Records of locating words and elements
--------------------------------------------------
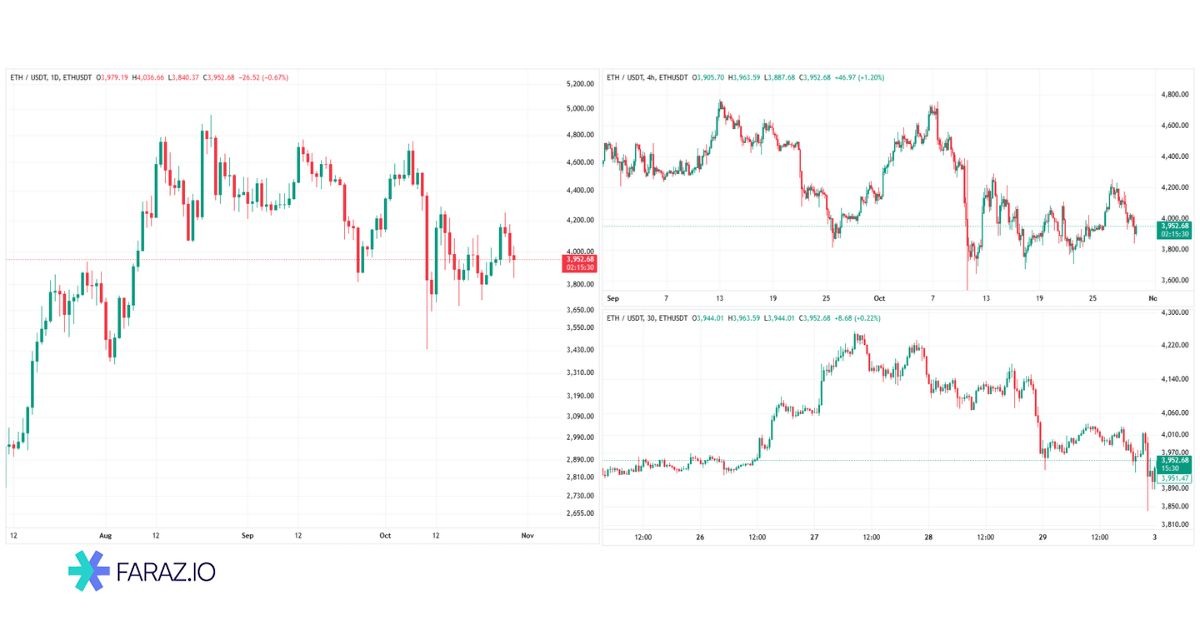Click the outlined 3,951.47 price label
1200x630 pixels.
click(1174, 479)
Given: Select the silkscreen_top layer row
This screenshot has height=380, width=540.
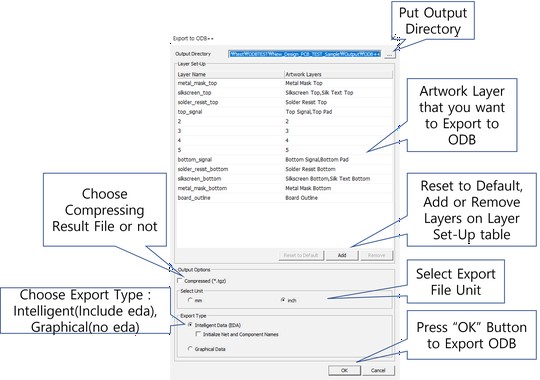Looking at the screenshot, I should click(x=284, y=93).
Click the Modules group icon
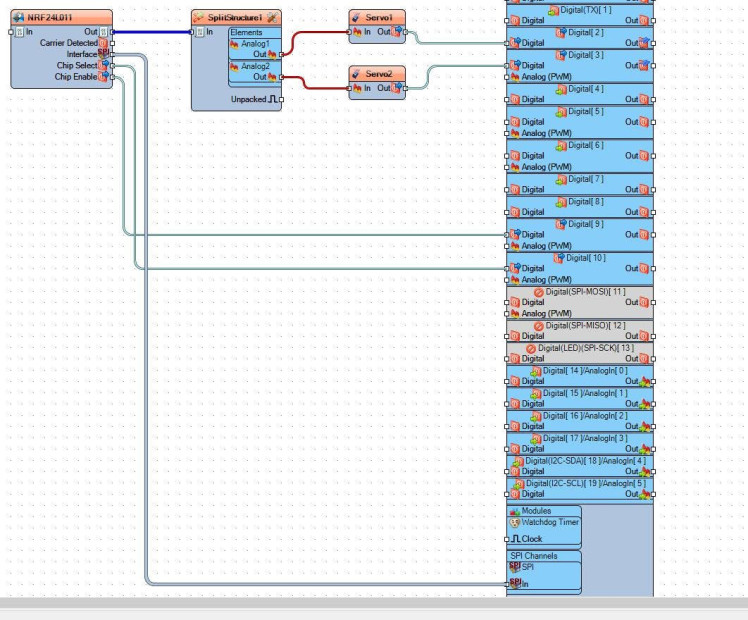Screen dimensions: 748x620 click(x=515, y=510)
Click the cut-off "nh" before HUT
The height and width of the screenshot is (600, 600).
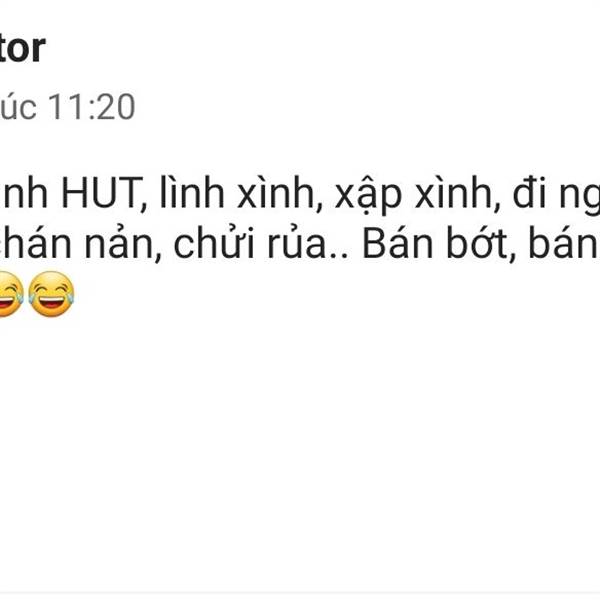[x=24, y=194]
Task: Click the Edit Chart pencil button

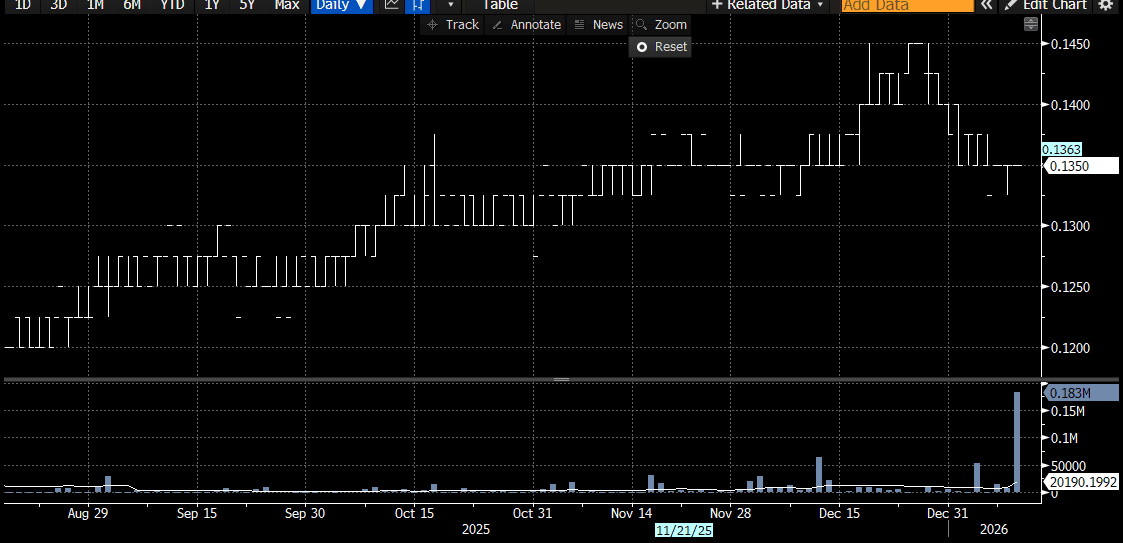Action: [x=1047, y=5]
--------------------------------------------------
Set task: Locate every line in the records above that contains the string "width", treating uppercase and lowercase as distinct, and copy each such line.

Worked answer:
This screenshot has height=380, width=540.
The height and width of the screenshot is (600, 600).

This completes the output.